Integrasi ESG dengan sebuah perusahaan pun harus selalu diiringi dengan komitmen dan implikasinya pada kebijakan perusahaan. Sebagai contoh, perusahaan yang telah mengintegrasikan kriteria lingkungan pada perusahaannya dapat membuat atau merevisi regulasi dan kebijakan perusahaannya pada isu yang terkait. Penggunaan energi yang lebih terbarukan, efisiensi sumber daya alam, manajemen limbah dan pembuangan merupakan beberapa implikasi nyata hasil dari integrasi perusahaan pada kriteria lingkungan.
Tentunya, komitmen ini akan memberikan dampak positif–baik kepada perusahaan maupun kepada lingkungan. Dengan kondisi lingkungan yang baik dan mendukung, maka sebuah perusahaan pun akan mendapatkan keberlanjutan dalam operasi bisnisnya.
Dengan kata lain, melalui manajemen risiko yang baik maka peforma finansial perusahaan pun akan lebih mudah untuk tercapai.
2. Kriteria Sosial (Social)
Kriteria sosial dalam ESG lebih melihat hubungan sebuah perusahaan secara eksternal.
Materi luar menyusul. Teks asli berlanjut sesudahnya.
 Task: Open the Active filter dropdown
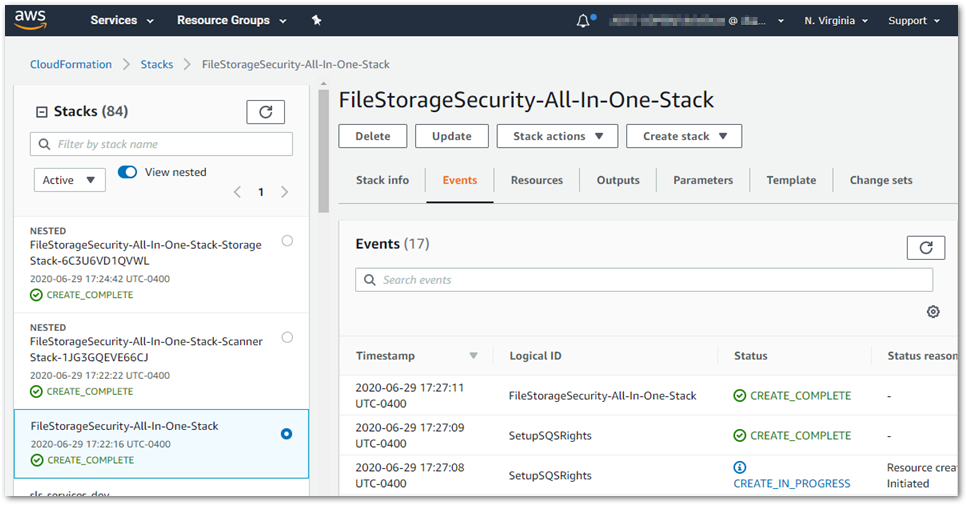(70, 180)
Komunitas, masyarakat, pemasok, pembeli, media, dan entitas-entitas lain yang memiliki hubungan baik langsung maupun tidak langsung adalah hal yang harus dikonsiderasikan melalui kriteria sosial ESG.
Hal ini disebabkan beberapa faktor dari kriteria sosial akan memberikan dampak pada performa finansial perusahaan.
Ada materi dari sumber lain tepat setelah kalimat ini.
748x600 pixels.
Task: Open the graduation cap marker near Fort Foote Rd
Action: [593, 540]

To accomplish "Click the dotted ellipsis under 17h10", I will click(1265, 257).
Tentunya, siap atau tidak siapnya sebuah perusahaan dalam mengadaptasikan posisinya pada masalah sosial akan mempengaruhi citra sebuah perusahaan. Sehingga, memfokuskan dan mendalami isu-isu sosial menjadi resiko manajemen perusahaan merupakan konsiderasi yang harus diimplementasikan dalam kebijakan perusahaan.
Sebagai contoh, sebuah perusahaan harus bergerak secara aktif untuk terus mendalami isu dan hak pekerjanya. Pertama, karena kesadaran akan hak pekerja adalah hal yang semakin mudah untuk diakses dan dipahami. Kedua, karena jika hak pekerja tidak dapat terpenuhi, kemungkinan tinggi masalah ini akan bermanifestasi untuk lebih besar dan merambat pada entitas-entitas sosial lain.
Sehingga, perusahaan harus menjadi aktor pertama dan terdepan untuk melihat kriteria sosial ESG untuk diimplementasikan dalam kebijakan perusahaan.
Serupa dengan kriteria lingkungan, apabila kriteria sosial dapat disingkapi dan dikelola dengan baik maka tentunya hal ini akan kembali ke performa finansial dan keberlanjutan sebuah perusahaan.
3. Kriteria Tata Kelola (Governance)
Kriteria governance atau tata kelola perusahaan memokuskan pada bagaimana sebuah perusahaan memiliki proses pengelolaan yang baik dan berkelanjutan pada bagian internalnya. Jika kriteria sosial memokuskan pada hubungan eksternal, maka kriteria governance melihat manajemen atau tata kelola sebuah perusahaan.
Kriteria ini membahas dan mencakup aktivitas perusahaan, tergantung aktivitas manajemen dan pemilik perusahaan. Sehingga hasil atau output yang dirancang seperti kebijakan perusahaan, standar perusahaan, budaya, penyingkapan informasi, proses audit dan kepatuhan merupakan hal-hal yang turut diperhatikan.
Hal ini tentunya menjadi nilai plus bagi perusahaan. Nilai plus ini kemudian dapat dikonversikan untuk memberikan kepercayaan diri calon investor untuk berinvestasi pada perusahaan terkait.
Sebagai contoh, tata kelola keuangan perusahaan yang transparan, legal dan tidak melanggar hak etik tentunya adalah hal yang selalu diperhitungkan oleh investor.
Sebaliknya, perusahaan yang memiliki sistem manajemen yang tidak transparan, melanggar hukum, dan hak etik tentunya akan menjadi nilai negatif pada praktik bisnis dan investasinya. Pemalsuan data, korupsi, skandal internal, konflik kepentingan adalah risiko-risiko internal yang harus dikonsiderasikan dan dihitung pada pengambilan dan perancangan regulasi perusahaan.
Kegagalan komitmen perusahaan untuk mengedepankan ESG sebagai kriteria dalam praktik investasinya pun bisa menjadi masalah.Semoga ini tidak terjadi di dalam industri migas di Indonesia.